Sensorische Integrationstherapie
Motorische Entwicklungsrückstände können auch Folge von Wahrnehmungsverzögerungen sein. So kann zusätzlich (oder ausschließlich) eine sensorische Integrationstherapie ratsam sein. Ziel dabei ist es, das Zusammenspiel aller Sinne zu schulen, es richtig einzusortieren, abzuspeichern und zu automatisieren. Neben dem Riechen, Sehen, Hören, Schmecken und Fühlen wird auch das Gleichgewicht, die Bewegung sowie die Körperhaltung mit einbezogen, um die eigene Wahrnehmung und Handlungsmöglichkeiten zu verbessern und auszubauen.

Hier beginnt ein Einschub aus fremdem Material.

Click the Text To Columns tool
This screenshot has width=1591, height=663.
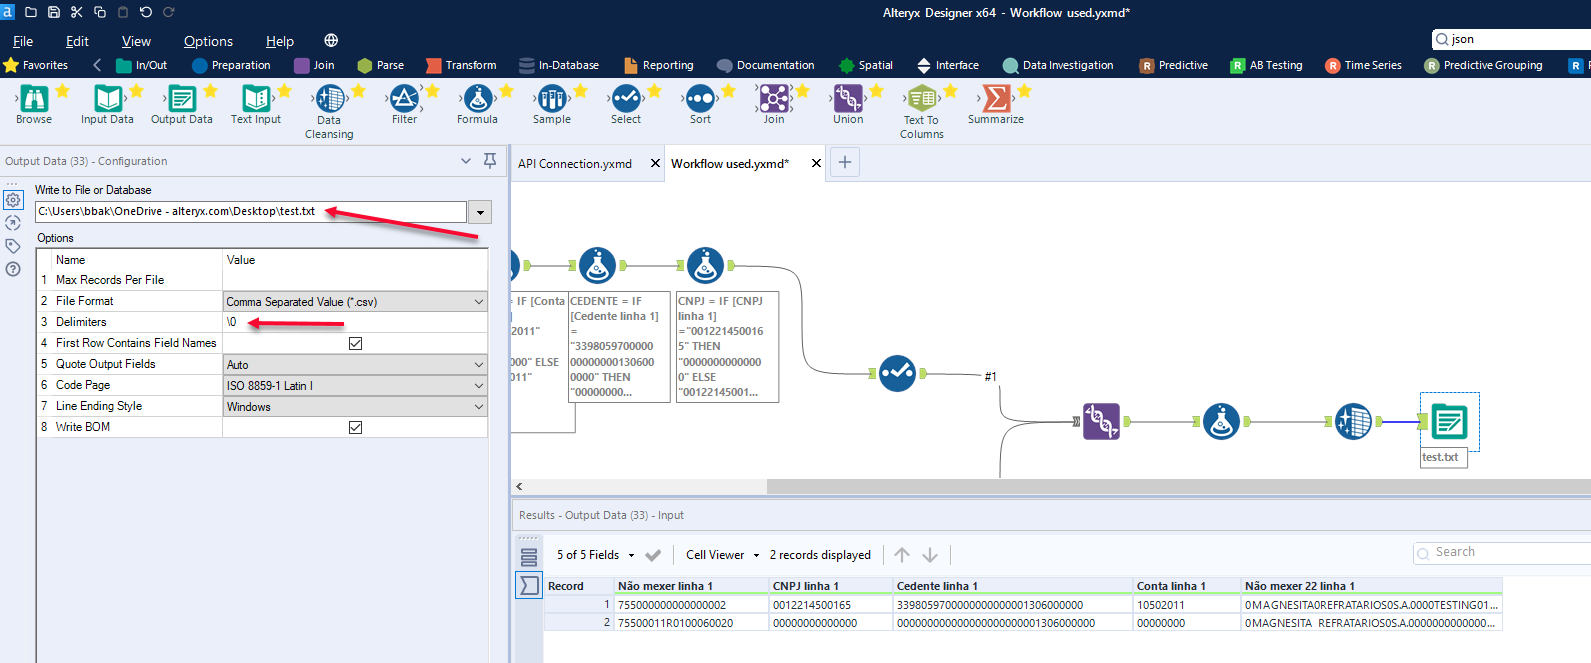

Psychomotorik, Feldenkrais & Co.
Physiotherapeutische Praxen bieten darüber hinaus ein relativ breit gefächertes Angebot an weiteren Behandlungsmethoden für die Kleinen an. Ein weiterer relativ populärer Bereich ist die Psychomotorik, die motorische, sensorische und soziale Fähigkeiten als Einheit fördert. Die Arbeit findet in kleinen Gruppen statt und richtet sich vor allem an unruhige, ängstliche oder zappelige Kinder. Nicht selten ist die Psychomotorik auch in den Kita- oder Schulalltag integriert.

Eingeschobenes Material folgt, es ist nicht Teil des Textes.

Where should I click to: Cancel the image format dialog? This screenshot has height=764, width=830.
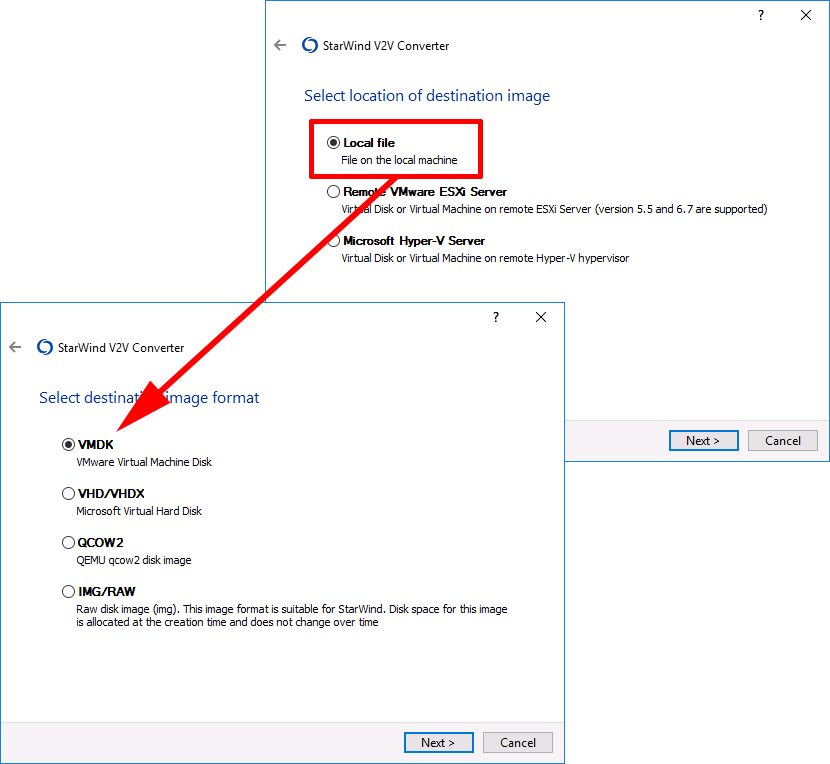(518, 742)
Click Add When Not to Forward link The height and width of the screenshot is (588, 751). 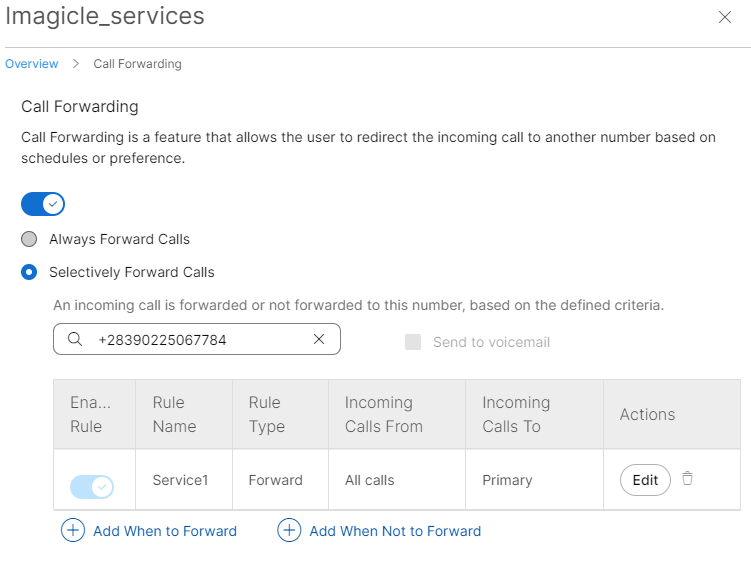coord(395,531)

Die Feldenkrais Methode hat zum Ziel, den eigenen Körper zu verstehen und zu spüren. Sie kann daher auch für Kinder geeignet sein, die in der motorischen Entwicklung etwas hinterherhinken. Der Feldenkrais-Therapeut gibt Impulse, sich „bewusst“ zu bewegen.

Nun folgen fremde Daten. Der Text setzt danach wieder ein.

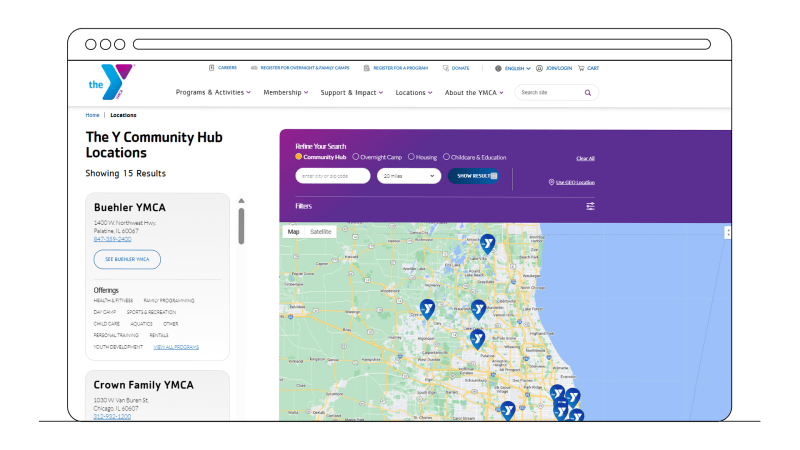Click the Filters sliders icon
This screenshot has height=450, width=800.
tap(590, 206)
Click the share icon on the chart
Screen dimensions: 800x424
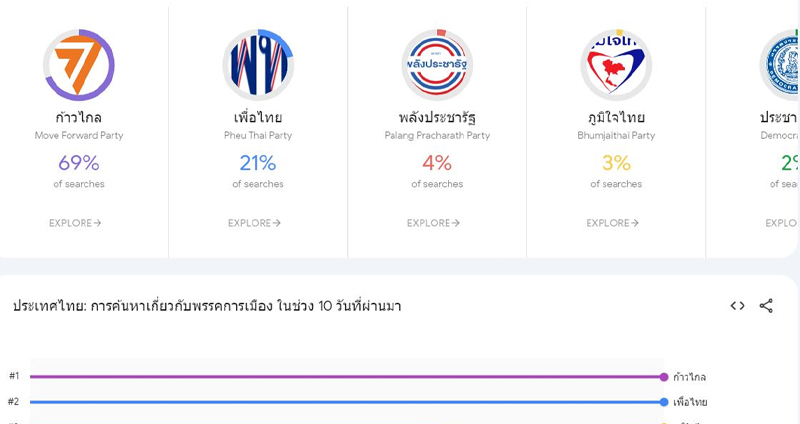tap(766, 306)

Physiologische Bewegungsabläufe im Gesicht werden häufig durch die Mundtherapie nach Rodolfo Castillo Morales verbessert. Gearbeitet wird mit unterschiedlichen Stimulationstechniken, wie Druck, Vibration oder Widerständen, um Saug- und Schluckschwierigkeiten, Trinkproblemen und Störungen der Mundmotorik entgegenzuwirken. Von oben nach unten: (?) Die Fußtherapie nach Barbara Zukunft-Huber behandelt Fußfehlformen und besteht aus speziellen Dehngriffen. Anschließend wickelt man eine Binde um den Fuß, um das Ergebnis zu fixieren, die die Bewegungsentwicklung des Kindes jedoch nicht beeinträchtigt.
Richtige Diagnose für beste Therapie
Das Angebot an Baby- und Kindertherapien ist heute sehr groß und vielfältig , unsere Auswahl erhebt keinen Anspruch auf Vollständigkeit. Eine korrekte, am besten unabhängige Diagnose ist vor jeder Therapie unabdingbar, um den Kleinen, die sich häufig selbst noch nicht äußern können, die individuell auf sie angepasste, bestmögliche Behandlung zu garantieren.